Books

Islam and Codes of Tolerance

Original_mg366-buktitle-codes-der-to
Book: Codes der Toleranz
Author: Hubertus Hoffmann
Publisher: Verlag Herder, Germany
Pages: 464
Year: 2014
ISBN: 978-3-451-33373-6
Price: Euro 24


A new book "Codes of Tolerance" by Dr. Hubertus Hoffmann, Founder and President of the World Security Network, has been recently published by Herder Verlag in Germany. An Arabic version will follow soon.

It is a profound and also promising answer to the aggressiveness and violence "in the name of Islam," whether by IS/ISIS in Iraq and Syria or Boko Haram in Nigeria.

In the first half, the German geo-strategist Dr. Hubertus Hoffmann analyzes the question "Is Islam intolerant?" and paints a detailed picture of a truly peace-loving Islam with many new facets.

The author works out 10 Golden Nuggets of Tolerance in Islam, which offer the real picture of this wronged faith:
1. The predominance of God's mercy and compassion in the opening Surah and all other Surahs of the Qur'an.
2. The Muslim greeting formula is "Peace be with you!"
3. The Prophet's goal of harmony practiced in a new society of "hilm" (mercy) with respect of God, humans and animals.
4. Punishment on the Day of Judgment and not on earth.
5. The state-political example of the Prophet through reconciliation after the conquest of Mecca from 630 to 632 CE, when he did not establish a totalitarian theocracy, but left intact the old political structures and even pardoned all his enemies.
6. The numerous references in the Qur'an to the validity of the ancient holy texts of Jews and Christians and the other 14 prophets, which are observed also by Muslims.
7. At least 27 verses of the Qur'an which ask Muslims to practice tolerance, among them six core calls to tolerance.
8. The clear limitation of the use of violence in the Qur'an - as self-defense and only as long as there is direct danger, and never against uninvolved civilians.
9. No less than 14 contracts with Christians designed to have eternal validity, including the protection of freedom of religion, as best practices from the time of the Prophet and the first two Caliphs.
10. The tradition of tolerance, as documented in the close friendship of the first 100 Muslims with the Christians during the exile in Abyssinia from 615 to 630 CE and the Golden Age of Islam in the ninth century, as well as the obligation, according to Surah 17:34, to observe the UN Charter as a transformed law in effect in the Islamic countries.

In - so far little known - details, the well-informed author refers to the forgotten peacefulness of the Prophet at the conquest of Mecca in 630:

He did not kill his enemies, who had displaced him from his home town, had offered head money for his capture, had wounded him in battle and had waged a war against him for eight years.

He pardoned them all, practiced generous forgiveness and preached a new harmony. He left intact the political conditions and the officials remained in their positions. Hoffmann considers this not only as a solid proof of the Prophet's tolerance, but also as his guideline for the separation of religion and state - just the opposite of the assertions of the radicals of ISIS, al-Qaeda and Boko Haram.

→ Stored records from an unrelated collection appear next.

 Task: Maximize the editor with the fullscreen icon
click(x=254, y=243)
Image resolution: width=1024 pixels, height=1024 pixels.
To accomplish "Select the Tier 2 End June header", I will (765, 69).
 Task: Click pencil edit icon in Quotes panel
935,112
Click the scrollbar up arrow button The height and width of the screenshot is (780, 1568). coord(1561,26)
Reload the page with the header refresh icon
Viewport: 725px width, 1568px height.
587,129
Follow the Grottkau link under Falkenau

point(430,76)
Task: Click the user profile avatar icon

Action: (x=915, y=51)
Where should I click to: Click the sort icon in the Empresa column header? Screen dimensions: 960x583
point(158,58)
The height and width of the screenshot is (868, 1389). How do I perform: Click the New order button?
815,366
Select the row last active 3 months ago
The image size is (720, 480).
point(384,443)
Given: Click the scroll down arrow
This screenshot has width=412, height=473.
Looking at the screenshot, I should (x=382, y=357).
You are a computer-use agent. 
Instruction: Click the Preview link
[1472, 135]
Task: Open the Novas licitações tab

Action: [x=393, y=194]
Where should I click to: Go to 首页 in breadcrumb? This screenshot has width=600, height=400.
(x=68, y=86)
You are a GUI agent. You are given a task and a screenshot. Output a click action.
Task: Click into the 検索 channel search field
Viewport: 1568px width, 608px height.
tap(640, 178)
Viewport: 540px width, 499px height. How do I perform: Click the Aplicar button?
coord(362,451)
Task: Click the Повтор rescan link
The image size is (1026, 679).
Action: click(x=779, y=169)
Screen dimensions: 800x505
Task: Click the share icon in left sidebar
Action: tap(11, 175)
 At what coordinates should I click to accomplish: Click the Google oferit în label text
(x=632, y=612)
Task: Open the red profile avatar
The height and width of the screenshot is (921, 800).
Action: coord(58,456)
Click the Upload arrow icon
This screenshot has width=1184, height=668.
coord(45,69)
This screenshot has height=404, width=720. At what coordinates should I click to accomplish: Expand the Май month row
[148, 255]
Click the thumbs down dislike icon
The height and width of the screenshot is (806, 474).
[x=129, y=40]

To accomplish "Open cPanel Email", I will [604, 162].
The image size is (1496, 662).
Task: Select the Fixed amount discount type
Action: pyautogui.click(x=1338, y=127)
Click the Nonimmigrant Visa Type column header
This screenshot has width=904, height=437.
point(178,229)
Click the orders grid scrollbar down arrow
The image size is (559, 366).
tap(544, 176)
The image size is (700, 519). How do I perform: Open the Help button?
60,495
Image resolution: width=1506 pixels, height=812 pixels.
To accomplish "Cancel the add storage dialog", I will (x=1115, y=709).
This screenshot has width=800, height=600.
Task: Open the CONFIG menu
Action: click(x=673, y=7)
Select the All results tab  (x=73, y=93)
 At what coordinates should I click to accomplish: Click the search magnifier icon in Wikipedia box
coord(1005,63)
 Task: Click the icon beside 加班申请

Another example newly investigated by the author is the asylum of the first 100 Muslims in the Christian Kingdom of Abyssinia from 615 to 630 CE. The Prophet himself sent his first followers from Mecca to the Negus so that they were able to survive. The Christians disobeyed the request of the powerful rulers of Mecca to expel the Muslims from Abyssinia, started a long-term deep friendship with them and were even successful in convincing the enemies of Muslims in Mecca to withdraw the banishment.

The book argues that the radicals have misunderstood these ten messages of tolerance and the example of the Prophet, they have picked out only six hard sentences from the 6.236 Surahs of the Qur'an, thus ignoring 99.99 per cent and turning Islam upside down, from a conciliatory message into an aggressive message of fighting.

The author's analysis of Islam is optimistic and a counterpart to the propaganda of ISIS and Boko Haram: The true Qur'an and the message of the Prophet Muhammad are characterized by mercy, the virtues of calmness and harmony/mercy (hilm) and peacefulness (salam). The Islamic world must recall these roots, and the silent majority must stand up against the small minority of radicals.

The author refers to many forgotten details with regard to the Prophet's relation to women in the exciting chapter on Muhammad: 'I am the best to women'.

The focus is on the comprehensive portrait of Khadidjah bint Khuwaylid (around 555-620 CE), the Prophet's first wife, and her supportive role during the early days of the new religion. She was an emancipated and very successful business woman in Mecca, employed the younger Muhammad and proposed marriage to him through a mediator. There is only one world religion that was financed by a woman - Islam. Not a man but a woman was "the first Muslim." A woman was the most important adviser and supporter of the Prophet. She should be a model, so Hoffmann argues, for all present Muslim women, because God consciously chose an emancipated woman for his messenger. Khadidjah is the opposite of the image of women propagated today by ISIS and Boko Haram: they should neither go to school nor work, in the year 2014 - supposedly and absurdly "in the name of the Prophet."

The rules of the Qur'an grant women not less but much more rights. The Qur'an granted them six so far unknown rights, including the law of inheritance, the right to personal property, the necessity to agree to marriage and the prohibition to kill female descendants. In the tribal society of the seventh century, it was not possible to implement more rights of women. However, it is nowhere written in the Qur'an that women should not be granted more rights. Later equality is not excluded. The Qur'an does not impose a limit to progress, but indicates a clear direction towards emancipation. The Prophet promoted the emancipation of women and married an emancipated business woman, so Hoffmann writes.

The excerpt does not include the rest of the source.